Para vos explicar melhor o meu pensamento, gostava que comparassem este processo com um hábito tão simples e comum como o de receber visitas em casa. Não há nada que nos descreva de uma forma tão fiel como a nossa casa. Estão lá, direta ou indiretamente, representados os nossos gostos, os nossos hábitos, a nossa essência… É por essa razão que não há nenhum outro espaço que nos diga e que valorizemos tanto. Mas a verdade é que, por vivermos naquele espaço todos os dias, damos por nós a desvalorizar a importância que tem na nossa vida. Quando recebemos alguém para um jantar, uma festa ou um convívio, fazemos questão de arrumar, arranjar e colocar tudo no seu devido lugar e com o seu devido valor. Mas quando as nossas visitas começam a elogiar a casa, aí sim, surge um orgulho que nos preenche e que nos faz revalorizar o que todos os dias nos rodeia. É exatamente isto que acontece na relação morador – cidade. Estamos tão habituados às rotinas do dia-a-dia que nos esquecemos por completo das qualidades das cidades onde vivemos. Do bom que é cumprimentar o vizinho, passear no parque, jantar num bom restaurante, do brincar na rua, do visitar o museu. E é aqui que o turista pode ter um papel fundamental. Fazer o esforço para sugerir o que visitar e o que fazer na nossa cidade faz-nos parar, analisar e valorizar todas as qualidades que esta tem para nos oferecer!

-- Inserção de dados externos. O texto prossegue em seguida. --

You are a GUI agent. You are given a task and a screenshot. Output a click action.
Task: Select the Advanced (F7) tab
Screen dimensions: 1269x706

Acredito que existe ainda um longo caminho a ser percorrido que se afaste da mera especulação imobiliária e económica e que se aproxime da comunidade e das mais-valias que todas as pessoas que nos visitam e querem conhecer a nossa cultura, podem trazer para o nosso desenvolvimento e, acima de tudo, para a valorização do que é intrinsecamente nosso.

Está na altura de se criar estratégias de crescimento turístico que contribuam para a melhoria das nossas cidades, sem as colocar em risco de perder a sua autenticidade, mas, pelo contrário, vendo a autenticidade como bandeira e pilar de toda essa estratégia!

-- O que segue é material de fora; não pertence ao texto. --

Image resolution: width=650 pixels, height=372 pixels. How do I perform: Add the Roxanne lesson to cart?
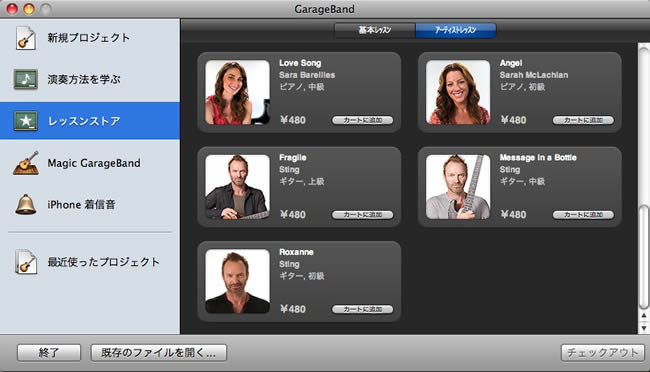[x=363, y=309]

Porque cidades atrativas para o turismo têm características fundamentais que atraem e fixam novos residentes, e esses, sim, são o futuro da nossa comunidade que deve ser cuidada todos os dias.

#CIDADÃO é uma rubrica de opinião semanal que convida ao debate sobre territórios e comunidades inteligentes, dando a palavra a jovens de vários pontos do país que todos os dias participam activamente para melhorar a vida nas suas cidades. As opiniões expressas são da responsabilidade dos autores e não reflectem necessariamente as ideias da revista Smart Cities.